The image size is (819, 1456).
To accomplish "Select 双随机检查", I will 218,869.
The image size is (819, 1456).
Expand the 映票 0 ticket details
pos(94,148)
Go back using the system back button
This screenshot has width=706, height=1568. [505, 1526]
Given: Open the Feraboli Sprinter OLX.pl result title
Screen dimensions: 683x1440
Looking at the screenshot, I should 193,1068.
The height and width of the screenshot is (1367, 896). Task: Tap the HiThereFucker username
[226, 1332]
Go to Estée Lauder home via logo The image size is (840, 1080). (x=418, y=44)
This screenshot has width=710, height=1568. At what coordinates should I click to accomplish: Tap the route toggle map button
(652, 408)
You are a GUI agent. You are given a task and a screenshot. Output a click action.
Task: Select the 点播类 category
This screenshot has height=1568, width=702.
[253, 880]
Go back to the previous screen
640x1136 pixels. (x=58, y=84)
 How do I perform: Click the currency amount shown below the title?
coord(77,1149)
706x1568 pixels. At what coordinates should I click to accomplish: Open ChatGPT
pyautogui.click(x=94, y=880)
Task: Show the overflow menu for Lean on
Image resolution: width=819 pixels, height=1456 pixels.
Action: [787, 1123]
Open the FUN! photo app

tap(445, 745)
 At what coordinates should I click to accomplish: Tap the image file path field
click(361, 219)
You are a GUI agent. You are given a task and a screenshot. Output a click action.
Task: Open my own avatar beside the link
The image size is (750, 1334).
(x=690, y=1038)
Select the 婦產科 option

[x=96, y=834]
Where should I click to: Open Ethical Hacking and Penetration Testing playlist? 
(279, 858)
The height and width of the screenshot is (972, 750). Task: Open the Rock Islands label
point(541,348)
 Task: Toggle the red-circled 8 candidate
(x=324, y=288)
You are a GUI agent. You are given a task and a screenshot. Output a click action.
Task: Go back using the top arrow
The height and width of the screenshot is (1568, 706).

■ ■ ■ ■ ■

#### DÉTAILS DE LA TÂCHE
Exprime l'ensemble des données ci-dessus sous forme de liste JSON de chaînes, avec une chaîne par ligne et sans les lignes vides.

#### SOLUTION DU PROBLÈME
[
  "The image size is (819, 1456).",
  "To accomplish \"Select 双随机检查\", I will 218,869.",
  "The image size is (819, 1456).",
  "Expand the 映票 0 ticket details",
  "pos(94,148)",
  "Go back using the system back button",
  "This screenshot has width=706, height=1568. [505, 1526]",
  "Given: Open the Feraboli Sprinter OLX.pl result title",
  "Screen dimensions: 683x1440",
  "Looking at the screenshot, I should 193,1068.",
  "The height and width of the screenshot is (1367, 896). Task: Tap the HiThereFucker username",
  "[226, 1332]",
  "Go to Estée Lauder home via logo The image size is (840, 1080). (x=418, y=44)",
  "This screenshot has width=710, height=1568. At what coordinates should I click to accomplish: Tap the route toggle map button",
  "(652, 408)",
  "You are a GUI agent. You are given a task and a screenshot. Output a click action.",
  "Task: Select the 点播类 category",
  "This screenshot has height=1568, width=702.",
  "[253, 880]",
  "Go back to the previous screen",
  "640x1136 pixels. (x=58, y=84)",
  " How do I perform: Click the currency amount shown below the title?",
  "coord(77,1149)",
  "706x1568 pixels. At what coordinates should I click to accomplish: Open ChatGPT",
  "pyautogui.click(x=94, y=880)",
  "Task: Show the overflow menu for Lean on",
  "Image resolution: width=819 pixels, height=1456 pixels.",
  "Action: [787, 1123]",
  "Open the FUN! photo app",
  "tap(445, 745)",
  " At what coordinates should I click to accomplish: Tap the image file path field",
  "click(361, 219)",
  "You are a GUI agent. You are given a task and a screenshot. Output a click action.",
  "Task: Open my own avatar beside the link",
  "The image size is (750, 1334).",
  "(x=690, y=1038)",
  "Select the 婦產科 option",
  "[x=96, y=834]",
  "Where should I click to: Open Ethical Hacking and Penetration Testing playlist? ",
  "(279, 858)",
  "The height and width of the screenshot is (972, 750). Task: Open the Rock Islands label",
  "point(541,348)",
  " Task: Toggle the red-circled 8 candidate",
  "(x=324, y=288)",
  "You are a GUI agent. You are given a task and a screenshot. Output a click action.",
  "Task: Go back using the top arrow",
  "The height and width of the screenshot is (1568, 706)."
]